Dosimetric validation of PRO thresholds

Moderate/severe symptoms by MDASI-HN-S ≥6 was significantly associated with a higher mean dose to the contralateral ADM (p=0.019), ITM (p=0.035), and LX (p =0.032) (Table3). Similarly, moderate/severe dysphagia by MDADI score < 60 was significantly associated with a higher mean dose to the contralateral ADM (<0.001), ITM (p=0.003), MHM (p=0.028), ESG (p=0.038), LX (p=0.005), and contralateral SM (p=0.010).

DISCUSSION

This report demonstrates that patient-reported dysphagia as captured by the single item MDASI-HN-S (from a multi-symptom inventory) performs favorably in distinguishing QOL-altering dysphagia symptoms as compared to the widely used 19-item dysphagia-specific MDADI inventory.

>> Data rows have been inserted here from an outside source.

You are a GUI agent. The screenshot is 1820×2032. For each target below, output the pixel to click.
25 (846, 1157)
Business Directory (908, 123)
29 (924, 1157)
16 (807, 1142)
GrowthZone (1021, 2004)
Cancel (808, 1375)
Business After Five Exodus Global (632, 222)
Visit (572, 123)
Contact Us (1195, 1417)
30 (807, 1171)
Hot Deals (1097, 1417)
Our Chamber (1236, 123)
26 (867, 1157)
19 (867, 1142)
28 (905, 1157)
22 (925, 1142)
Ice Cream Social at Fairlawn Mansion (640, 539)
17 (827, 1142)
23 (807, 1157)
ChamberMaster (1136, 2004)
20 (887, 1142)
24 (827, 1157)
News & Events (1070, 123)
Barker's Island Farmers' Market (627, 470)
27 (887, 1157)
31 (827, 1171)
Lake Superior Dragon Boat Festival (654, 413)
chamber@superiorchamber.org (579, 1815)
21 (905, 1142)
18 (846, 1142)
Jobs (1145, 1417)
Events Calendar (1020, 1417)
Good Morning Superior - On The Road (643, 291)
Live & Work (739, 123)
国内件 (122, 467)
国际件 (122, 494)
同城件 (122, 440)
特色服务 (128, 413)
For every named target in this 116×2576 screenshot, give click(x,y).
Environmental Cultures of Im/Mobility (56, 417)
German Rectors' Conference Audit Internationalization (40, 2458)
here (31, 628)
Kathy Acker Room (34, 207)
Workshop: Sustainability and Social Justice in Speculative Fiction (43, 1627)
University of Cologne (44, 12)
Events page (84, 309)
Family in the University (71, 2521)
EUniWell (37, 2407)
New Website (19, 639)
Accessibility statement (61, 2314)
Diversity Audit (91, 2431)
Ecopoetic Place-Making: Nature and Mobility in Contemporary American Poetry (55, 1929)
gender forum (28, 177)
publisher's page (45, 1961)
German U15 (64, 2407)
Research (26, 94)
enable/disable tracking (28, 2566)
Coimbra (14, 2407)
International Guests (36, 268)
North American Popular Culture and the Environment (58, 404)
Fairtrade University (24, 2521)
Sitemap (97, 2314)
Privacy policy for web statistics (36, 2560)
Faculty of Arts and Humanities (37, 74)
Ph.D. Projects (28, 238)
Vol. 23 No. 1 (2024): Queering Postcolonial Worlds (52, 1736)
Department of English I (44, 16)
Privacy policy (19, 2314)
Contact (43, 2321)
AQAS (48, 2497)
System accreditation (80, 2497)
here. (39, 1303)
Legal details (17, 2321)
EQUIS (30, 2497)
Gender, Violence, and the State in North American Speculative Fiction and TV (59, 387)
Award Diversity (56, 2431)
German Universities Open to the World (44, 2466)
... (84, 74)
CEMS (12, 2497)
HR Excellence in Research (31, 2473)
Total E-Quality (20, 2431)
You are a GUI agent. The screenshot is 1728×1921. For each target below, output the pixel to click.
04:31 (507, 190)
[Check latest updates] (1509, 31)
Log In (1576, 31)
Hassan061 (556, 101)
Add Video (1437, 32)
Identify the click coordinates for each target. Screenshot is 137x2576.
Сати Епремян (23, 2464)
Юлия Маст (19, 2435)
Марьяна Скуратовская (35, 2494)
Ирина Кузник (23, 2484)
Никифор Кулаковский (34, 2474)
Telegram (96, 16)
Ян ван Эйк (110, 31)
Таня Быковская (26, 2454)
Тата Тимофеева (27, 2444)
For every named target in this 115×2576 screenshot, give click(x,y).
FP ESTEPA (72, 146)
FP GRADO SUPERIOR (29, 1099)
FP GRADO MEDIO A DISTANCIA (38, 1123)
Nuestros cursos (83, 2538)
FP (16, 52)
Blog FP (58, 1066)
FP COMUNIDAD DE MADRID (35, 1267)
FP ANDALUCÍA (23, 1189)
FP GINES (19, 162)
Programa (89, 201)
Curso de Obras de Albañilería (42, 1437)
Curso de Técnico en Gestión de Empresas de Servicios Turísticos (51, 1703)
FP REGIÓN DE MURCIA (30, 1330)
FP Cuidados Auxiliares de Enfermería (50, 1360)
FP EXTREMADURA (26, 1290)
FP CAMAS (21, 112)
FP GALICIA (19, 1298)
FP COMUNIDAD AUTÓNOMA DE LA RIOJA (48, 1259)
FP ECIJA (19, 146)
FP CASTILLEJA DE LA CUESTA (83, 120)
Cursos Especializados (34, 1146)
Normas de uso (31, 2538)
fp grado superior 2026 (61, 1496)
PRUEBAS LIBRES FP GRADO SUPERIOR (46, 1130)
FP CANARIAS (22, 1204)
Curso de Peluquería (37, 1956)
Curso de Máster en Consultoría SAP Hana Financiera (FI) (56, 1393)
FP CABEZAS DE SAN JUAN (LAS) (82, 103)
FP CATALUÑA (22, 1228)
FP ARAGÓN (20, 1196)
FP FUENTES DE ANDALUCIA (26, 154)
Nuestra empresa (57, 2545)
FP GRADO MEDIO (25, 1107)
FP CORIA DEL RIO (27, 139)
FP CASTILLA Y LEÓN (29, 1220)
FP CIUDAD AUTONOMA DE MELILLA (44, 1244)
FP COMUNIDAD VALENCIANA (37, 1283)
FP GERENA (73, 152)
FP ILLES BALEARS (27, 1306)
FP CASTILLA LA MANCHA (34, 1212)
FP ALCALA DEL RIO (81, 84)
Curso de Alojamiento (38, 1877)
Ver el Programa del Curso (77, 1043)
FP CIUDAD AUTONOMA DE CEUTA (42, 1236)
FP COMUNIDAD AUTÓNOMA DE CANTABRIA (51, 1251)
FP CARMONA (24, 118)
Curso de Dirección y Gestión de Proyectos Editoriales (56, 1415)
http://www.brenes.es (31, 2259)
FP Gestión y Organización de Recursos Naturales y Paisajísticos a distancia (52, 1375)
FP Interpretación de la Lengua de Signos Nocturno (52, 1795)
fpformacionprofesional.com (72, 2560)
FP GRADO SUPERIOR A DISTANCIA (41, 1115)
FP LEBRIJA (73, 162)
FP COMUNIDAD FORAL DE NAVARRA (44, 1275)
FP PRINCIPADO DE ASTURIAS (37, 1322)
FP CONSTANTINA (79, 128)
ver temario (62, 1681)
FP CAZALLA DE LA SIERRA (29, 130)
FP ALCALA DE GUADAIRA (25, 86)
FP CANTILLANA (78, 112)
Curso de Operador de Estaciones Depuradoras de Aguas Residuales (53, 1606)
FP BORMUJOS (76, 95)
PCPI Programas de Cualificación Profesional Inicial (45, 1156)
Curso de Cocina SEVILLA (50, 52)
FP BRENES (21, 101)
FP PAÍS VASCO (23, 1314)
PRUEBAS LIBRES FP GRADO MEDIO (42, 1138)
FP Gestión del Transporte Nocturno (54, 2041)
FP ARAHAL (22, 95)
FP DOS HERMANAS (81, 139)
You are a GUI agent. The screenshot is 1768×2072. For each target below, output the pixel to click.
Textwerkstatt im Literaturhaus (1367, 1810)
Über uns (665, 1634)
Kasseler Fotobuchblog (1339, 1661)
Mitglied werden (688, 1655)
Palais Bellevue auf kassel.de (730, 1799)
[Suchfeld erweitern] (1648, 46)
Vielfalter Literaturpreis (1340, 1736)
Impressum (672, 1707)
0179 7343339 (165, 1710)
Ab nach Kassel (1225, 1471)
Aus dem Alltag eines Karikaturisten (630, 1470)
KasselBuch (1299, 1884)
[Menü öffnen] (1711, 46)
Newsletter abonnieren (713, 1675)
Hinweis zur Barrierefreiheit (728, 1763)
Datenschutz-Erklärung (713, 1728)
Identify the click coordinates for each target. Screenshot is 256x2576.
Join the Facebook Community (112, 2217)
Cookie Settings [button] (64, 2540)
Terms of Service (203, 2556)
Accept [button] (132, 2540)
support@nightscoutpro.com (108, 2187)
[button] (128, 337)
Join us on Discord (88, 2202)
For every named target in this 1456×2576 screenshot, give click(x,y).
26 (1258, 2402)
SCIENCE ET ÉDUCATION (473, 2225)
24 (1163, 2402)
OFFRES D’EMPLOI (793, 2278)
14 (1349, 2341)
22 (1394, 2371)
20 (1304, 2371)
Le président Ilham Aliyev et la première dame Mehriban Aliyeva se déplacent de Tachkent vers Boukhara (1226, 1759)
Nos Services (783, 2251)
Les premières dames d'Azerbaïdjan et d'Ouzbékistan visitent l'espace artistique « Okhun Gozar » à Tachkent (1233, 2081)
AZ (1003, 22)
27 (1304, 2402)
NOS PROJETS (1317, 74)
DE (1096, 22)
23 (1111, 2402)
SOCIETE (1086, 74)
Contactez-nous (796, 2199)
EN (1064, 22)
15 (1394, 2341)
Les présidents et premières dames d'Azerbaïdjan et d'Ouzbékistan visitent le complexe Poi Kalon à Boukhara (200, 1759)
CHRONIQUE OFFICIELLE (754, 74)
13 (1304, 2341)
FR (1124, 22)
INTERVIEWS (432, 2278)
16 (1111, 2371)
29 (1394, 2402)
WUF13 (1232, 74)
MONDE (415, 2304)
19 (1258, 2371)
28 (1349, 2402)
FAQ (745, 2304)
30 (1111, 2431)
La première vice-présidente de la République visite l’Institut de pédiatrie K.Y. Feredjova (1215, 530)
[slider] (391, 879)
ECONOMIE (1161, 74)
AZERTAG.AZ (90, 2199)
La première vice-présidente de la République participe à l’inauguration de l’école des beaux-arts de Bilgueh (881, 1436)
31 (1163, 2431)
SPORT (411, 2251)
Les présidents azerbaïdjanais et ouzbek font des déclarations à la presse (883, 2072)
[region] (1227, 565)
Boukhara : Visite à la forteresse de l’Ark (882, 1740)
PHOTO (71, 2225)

Both MDASI-HN-S and composite MDADI models, however, correlated with EQ-VAS scores and similar clinical/dosimetric factors, suggesting that dysphagia symptoms as captured by either inventory are valid measures. Indeed, these results should not imply that one inventory universally replace the other. Rather, they demonstrate the potential role of the single-item MDASI-HN-S as a time-efficient initial screening tool for QOL-altering dysphagia. For patients with an MDASI-HN-S score ≥ 6, MDADI may then be used to explore with greater detail and granularity the patient’s swallowing symptoms (Figure 4).

Figure 4: — Proposed workflow to capture QOL-altering dysphagia in clinic using MDASI-HN-S and MDADI.

With a median follow-up of nearly 7 years, this study highlights that greater than 15% of patients may experience long-term QOL-altering dysfunction in swallowing following treatment. While not analyzed longitudinally in this study, patients have previously demonstrated marked worsening in swallowing function at 6 months to 1 year following definitive IMRT for OPC, with partial recovery by 2 years [16]. By limiting our cohort to those who completed treatment 1 year or more prior, we largely exclude those with acute or sub-acute symptoms of dysphagia that may recover. In our cohort, patients reporting moderate/severe dysphagia tended to have a longer time since treatment interval, which may suggest continued and persistent deterioration in function many years after treatment, or be a surrogate for older and less conformal treatments techniques.

MDASI-HN is a compelling candidate as a screening tool in patients with OPC following RT for reasons beyond only swallowing. It was designed and validated with the aim to assess, in a single instrument, the burden of 22 distinct symptoms specific to oncology patients and HNC treatment [8]. Further, previous analyses similar to the present study have shown single-item MDASI-HN questions to perform favorably to multi-item inventories in predicting the severity of radiation-induced mucositis and xerostomia (compared to the Functional Assessment of Cancer Therapy—Head and Neck (FACT—HN) module and multi-question Xerostomia Questionnaire (XQ), respectively) [14, 21]. Routine use of MDASI-HN following RT for OPC may thus accurately and efficiently screen for an array of common symptoms, after which patients may be triaged to more detailed questionnaires, clinical referrals, imaging tests, or other work up as needed.

If MDASI-HN is to be used as a routine screening tool, clinically relevant single-item cut-points must be established. While these have been explored for other symptoms of MDASI-HN (dry mouth score of ≥6 for xerostomia [14]), a clinically meaningful MDASI-HN-S cut-off point has, to the best of our knowledge, not yet been validated. As no consensus cut-point for MDASI-HN-S has previously been identified, a value of ≥6 to represent moderate/severe symptoms was chosen based on published data of optimal cut-points from composite and other single item MDASI-HN items [14, 15]. By RPA, an MDASI-HN-S cut-point of ≥ 6 was validated to best distinguish QOL-altering dysphagia symptoms as measured by EQ-VAS. Regarding MDADI, a score of 60 has previously been proposed as a clinically meaningful cut-off point [16, 22] and is used as an endpoint for patient reported swallowing dysfunction in NRG HN-002, a recent randomized trial of IMRT in OPC [23]. These findings support this cut-point as RPA confirmed an MDADI score of less than 60 to be associated with worse QOL by EQ-VAS. Two additional MDADI cut-points of 75.8 and 88.4 were found to distinguish QOL, suggesting that further partitioning of MDADI may be of clinical relevance. In a subset analysis exploring dose/PRO correlates, several structures of swallowing were found to correlate with moderate-severe dysphagia by both MDASI-HN-S and composite MDADI per the pre-specified cut-off points of ≥6 and <60, respectively. These relationships further support the validity of the proposed MDADI and MDASI-HN-S cut-points as well the use of self-reported swallowing outcomes as a dose-dependent measure of RT toxicity.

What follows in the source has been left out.